Objectifs et principe de l'angiographie[modifier | modifier le code]

L'angiographie permet de réaliser des examens à visée soit diagnostique, soit interventionnelle[1].

  • Les examens à visée diagnostique ont pour objectif d'identifier des pathologies vasculaires afin d'aider à un traitement ultérieur qu'il soit endo-vasculaire, chirurgical ou médicamenteux. C'est aussi une source d'informations utilisée avant une intervention chirurgicale afin de repérer précisément le trajet des vaisseaux. Au niveau artériel, elle recherche des anomalies telles que des rétrécissements (sténoses) ou d'autres obstacles à l'écoulement du sang. On peut explorer les artères rénales, pulmonaires, cérébrales, de la rétine, des membres… Au niveau veineux, elle fait partie du bilan de thrombose veineuse profonde (phlébite) et en détermine les conséquences.
  • Les examens à visée interventionnelle auront pour objectif de minimiser voire de supprimer la pathologie identifiée, grâce à l'introduction d'instruments spécifiques par le point de ponction. Par exemple une dilatation du vaisseau peut être pratiquée dans la partie rétrécie : on parle alors d'angioplastie. Le point de ponction lors d'une artériographie est, soit fémorale (artère fémorale, partie haute de la cuisse), soit radiale (artère radiale, bras). Le point de ponction lors d'une phlébographie est, par exemple, le pouce du pied pour les membres inférieurs.

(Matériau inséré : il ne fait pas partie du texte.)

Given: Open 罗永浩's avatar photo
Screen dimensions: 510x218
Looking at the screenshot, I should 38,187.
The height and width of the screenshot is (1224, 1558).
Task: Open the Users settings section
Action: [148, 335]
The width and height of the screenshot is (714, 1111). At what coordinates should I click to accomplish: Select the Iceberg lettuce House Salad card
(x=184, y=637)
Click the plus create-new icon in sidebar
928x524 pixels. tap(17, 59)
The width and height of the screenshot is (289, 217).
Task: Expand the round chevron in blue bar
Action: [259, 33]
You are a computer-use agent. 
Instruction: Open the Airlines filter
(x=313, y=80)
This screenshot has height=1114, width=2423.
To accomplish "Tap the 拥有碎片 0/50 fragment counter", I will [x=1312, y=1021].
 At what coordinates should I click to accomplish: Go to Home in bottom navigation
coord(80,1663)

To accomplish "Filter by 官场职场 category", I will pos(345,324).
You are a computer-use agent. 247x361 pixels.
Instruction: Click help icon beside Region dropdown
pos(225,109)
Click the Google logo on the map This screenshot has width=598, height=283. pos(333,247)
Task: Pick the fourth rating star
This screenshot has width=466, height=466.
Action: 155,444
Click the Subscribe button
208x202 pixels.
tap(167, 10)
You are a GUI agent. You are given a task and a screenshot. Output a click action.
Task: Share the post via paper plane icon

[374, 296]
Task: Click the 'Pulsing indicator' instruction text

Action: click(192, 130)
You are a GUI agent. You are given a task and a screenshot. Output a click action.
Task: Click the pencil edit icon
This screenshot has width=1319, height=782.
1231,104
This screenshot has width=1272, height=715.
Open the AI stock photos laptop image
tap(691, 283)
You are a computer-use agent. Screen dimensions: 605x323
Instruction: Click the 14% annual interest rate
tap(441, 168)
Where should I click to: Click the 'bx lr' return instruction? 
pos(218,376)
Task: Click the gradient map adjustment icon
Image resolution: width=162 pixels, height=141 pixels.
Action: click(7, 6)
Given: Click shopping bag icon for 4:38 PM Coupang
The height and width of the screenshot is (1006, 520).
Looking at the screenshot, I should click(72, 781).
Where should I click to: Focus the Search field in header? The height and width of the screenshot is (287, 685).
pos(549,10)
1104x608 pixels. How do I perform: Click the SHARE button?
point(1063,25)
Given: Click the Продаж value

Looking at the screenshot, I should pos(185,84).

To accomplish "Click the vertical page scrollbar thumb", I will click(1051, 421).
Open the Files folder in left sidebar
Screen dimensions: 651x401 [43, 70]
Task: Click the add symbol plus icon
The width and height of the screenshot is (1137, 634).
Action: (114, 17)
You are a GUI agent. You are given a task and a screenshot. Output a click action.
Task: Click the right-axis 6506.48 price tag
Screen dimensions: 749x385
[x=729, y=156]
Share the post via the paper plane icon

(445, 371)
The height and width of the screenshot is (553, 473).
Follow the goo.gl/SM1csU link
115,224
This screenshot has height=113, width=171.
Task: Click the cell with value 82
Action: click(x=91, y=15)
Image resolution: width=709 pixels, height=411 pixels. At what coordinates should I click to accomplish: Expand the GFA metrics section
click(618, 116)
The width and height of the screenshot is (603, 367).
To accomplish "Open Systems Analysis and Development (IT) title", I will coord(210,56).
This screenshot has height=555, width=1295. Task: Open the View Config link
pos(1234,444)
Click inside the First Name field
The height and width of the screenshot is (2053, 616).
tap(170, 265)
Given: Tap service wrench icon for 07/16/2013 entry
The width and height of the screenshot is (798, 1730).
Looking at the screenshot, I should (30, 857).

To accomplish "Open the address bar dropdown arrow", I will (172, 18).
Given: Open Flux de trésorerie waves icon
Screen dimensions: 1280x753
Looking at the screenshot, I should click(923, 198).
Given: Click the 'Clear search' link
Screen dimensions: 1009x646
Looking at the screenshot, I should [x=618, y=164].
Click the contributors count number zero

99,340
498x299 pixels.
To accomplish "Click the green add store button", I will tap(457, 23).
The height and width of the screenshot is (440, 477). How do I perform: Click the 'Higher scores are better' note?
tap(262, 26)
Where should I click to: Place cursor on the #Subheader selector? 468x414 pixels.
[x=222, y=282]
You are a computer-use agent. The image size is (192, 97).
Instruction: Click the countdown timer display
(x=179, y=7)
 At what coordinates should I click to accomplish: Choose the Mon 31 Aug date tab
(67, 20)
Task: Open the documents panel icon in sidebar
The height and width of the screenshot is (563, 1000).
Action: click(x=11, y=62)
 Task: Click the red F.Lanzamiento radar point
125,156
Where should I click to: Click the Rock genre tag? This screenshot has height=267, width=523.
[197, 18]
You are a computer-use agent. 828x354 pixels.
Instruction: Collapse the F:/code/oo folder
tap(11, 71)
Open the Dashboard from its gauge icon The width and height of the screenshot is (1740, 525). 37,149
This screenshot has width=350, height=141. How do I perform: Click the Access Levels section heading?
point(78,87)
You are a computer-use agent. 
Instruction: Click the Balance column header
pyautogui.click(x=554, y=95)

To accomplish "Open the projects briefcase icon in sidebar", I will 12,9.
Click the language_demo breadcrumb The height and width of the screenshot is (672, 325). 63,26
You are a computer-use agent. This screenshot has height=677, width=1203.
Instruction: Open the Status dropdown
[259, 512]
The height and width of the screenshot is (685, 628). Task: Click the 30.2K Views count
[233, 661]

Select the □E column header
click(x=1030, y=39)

L'examen[modifier | modifier le code]

Principe et procédure[modifier | modifier le code]

Le principe est de rendre visibles (ou opaques) les vaisseaux artériels ou veineux aux rayons X, grâce à un produit de contraste ; de l'iode qui est radio-opaque et éliminé par les reins ou du dioxyde de carbone (CO2), absorbé par les tissus.
Un cathéter est introduit dans le vaisseau pour injecter le produit de contraste dans la « lumière » du vaisseau sanguin. Le produit se mélange au sang ; le système vasculaire devient alors visible sur les clichés radiologiques.

L'artériographie peut concerner n'importe quelle artère du corps ou le corps entier. Durant l'injection du produit iodé, des rayons X sont produits sous la table d'examen. Ils traversent le corps du patient et ceux qui ne sont pas arrêtés par le produit de contraste sont enregistrés par la caméra placée au-dessus du corps.
Un écran de contrôle permet la visualisation des artères. Un bras mobile peut être déplacé autour du corps pour obtenir des vues différentes de la même artère. Les images numériques sont mémorisées.
En cas d'exploration cardiaque, on parlera de coronarographie ; lorsqu'il s'agit d'une exploration carotidienne et céphalée, on parlera de neuro-angiographie.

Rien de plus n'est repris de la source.